• AGP assures court testimonies taken after Dec 14 will be recorded afresh
• Adiala Jail chief directed to explain why reporters are denied access to Imran’s in-camera trial

ISLAMABAD: The Islam­abad High Court (IHC) on Thursday again scrapped the cipher trial proceedings by setting aside the special court’s Dec 14 order sanctioning in-camera hearings.

IHC Justice Miangul Hassan Aurangzeb also declared the testimonies of nine witnesses recorded before the special court illegal.

The IHC was addressing an appeal challenging Special Court Judge Abual Hasnat Mohammad Zulqarnain’s Dec 14 decision, which had sanctioned a closed-door trial for former prime minister Imran Khan at the prosecution’s request.

This directive also involved orders to the Pakistan Telecommunication Authority and the Pakistan Electronic Media Regulatory Authority to prevent any reporting on the court’s proceedings.

Judge Hasnat had justified the in-camera proceedings under Section 14 of the Official Secrets Act, citing the need to “protect the sanctity of the cipher” — a confidential communication between Pakistan’s foreign missions and the Foreign Office — and the “sanctity of the state”.

Attorney General Mansoor Usman Awan acknowledged that since Dec 14, a total of 13 witnesses had given statements, with three undergoing cross-examination. He told the court that these witnesses’ state­ments would be recorded afresh.

Mr Awan admitted that the trial proceedings from Dec 14 to 21 were not open to the public. He also conceded that the Dec 14 order was legally unsustainable, stating no objection to its nullification and confirming that the prosecution did not intend to request in-camera proceedings in the future.

Justice Aurangzeb observed that since the Dec 14 order for declaring the in-camera proceeding had not been recalled by the trial court, the court could not validate the statements recorded behind closed doors.

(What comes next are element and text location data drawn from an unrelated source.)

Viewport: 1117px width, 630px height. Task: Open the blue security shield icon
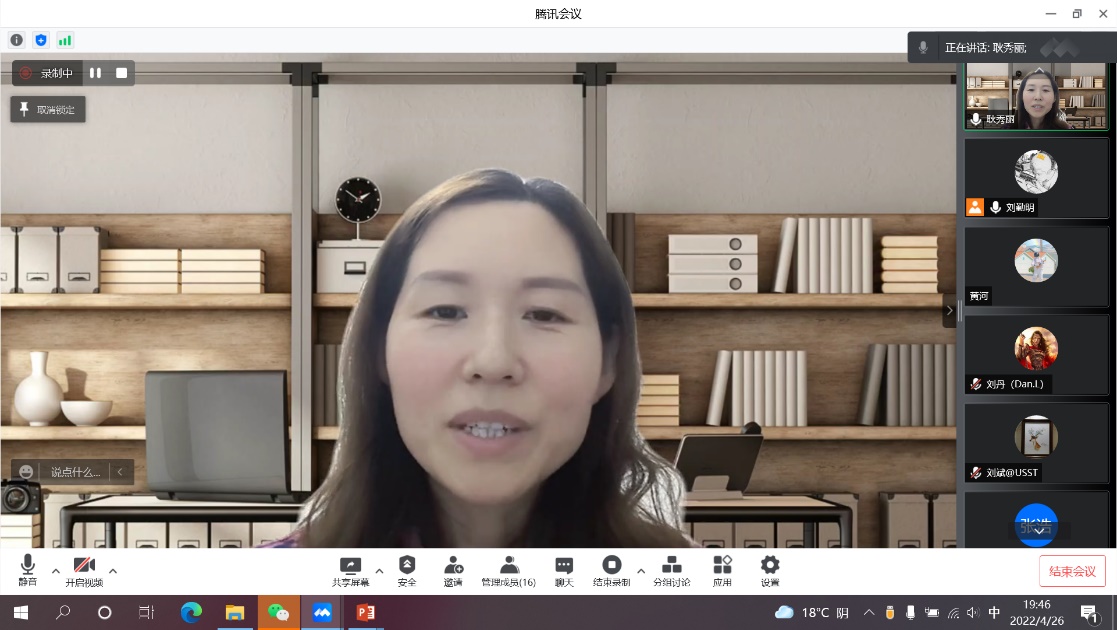pyautogui.click(x=41, y=40)
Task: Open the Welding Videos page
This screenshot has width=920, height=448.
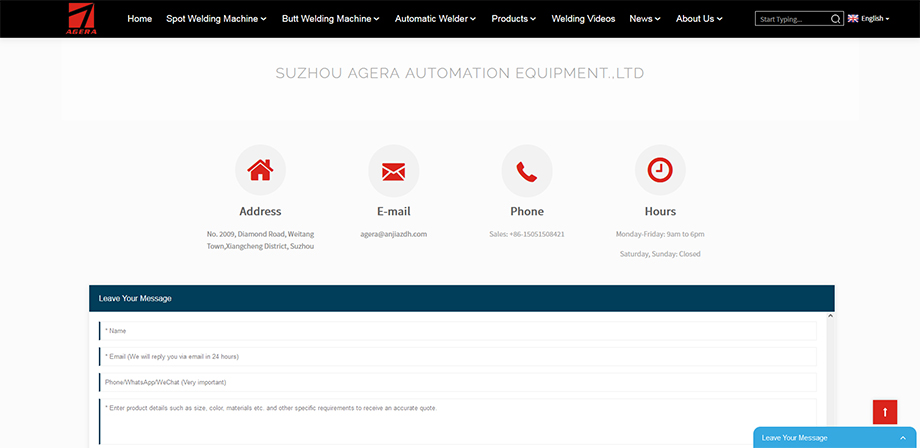Action: pyautogui.click(x=583, y=19)
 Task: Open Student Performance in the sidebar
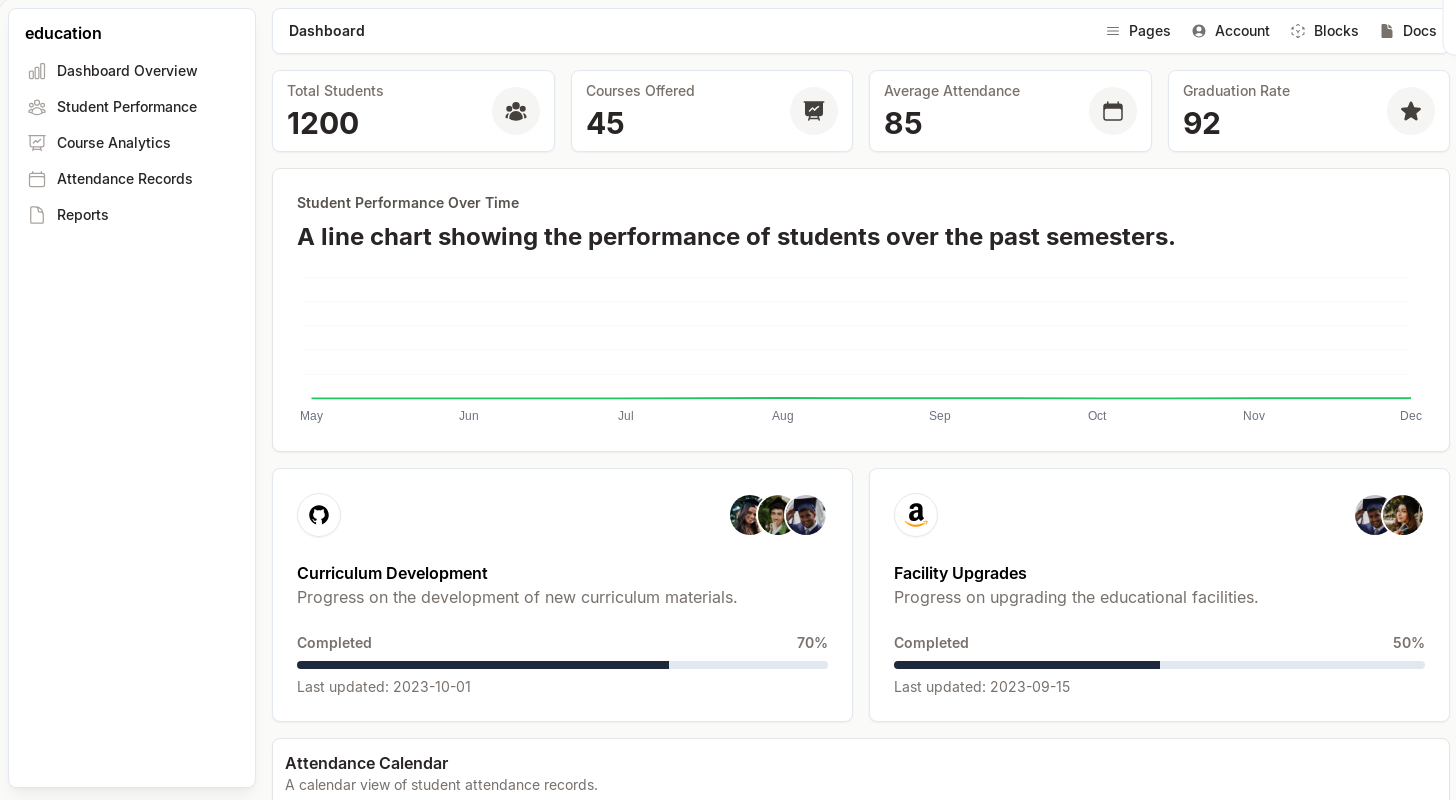[x=127, y=107]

Subsequently, the court set aside the special court’s order and declared the subsequent proceedings as illegal.

Plea seeking media access

Meanwhile, IHC Chief Justice Aamer Farooq sought a response from the superintendent of Adiala Jail and the Attorney General Office on a petition seeking access for the court reporters to witness the jail trial of former prime minister Imran Khan.

The petition, filed by a court reporter, said the jail authorities denied him access to witness the court proceeding even though the IHC has repeatedly observed that the jail proceeding was not in-camera.

The reporter’s counsel, Barrister Umer Ijaz Gillani, told the court that denying access to witness the cases related to a former prime minister was contradictory to Article 19 of the Constitution and Section 352 of the Criminal Procedure Code.

He said jail authorities were whimsically applying the discretion, depriving millions of people of their right to know the truth.

Justice Farooq issued notices to the respondent authorities and set the next hearing for Jan 15.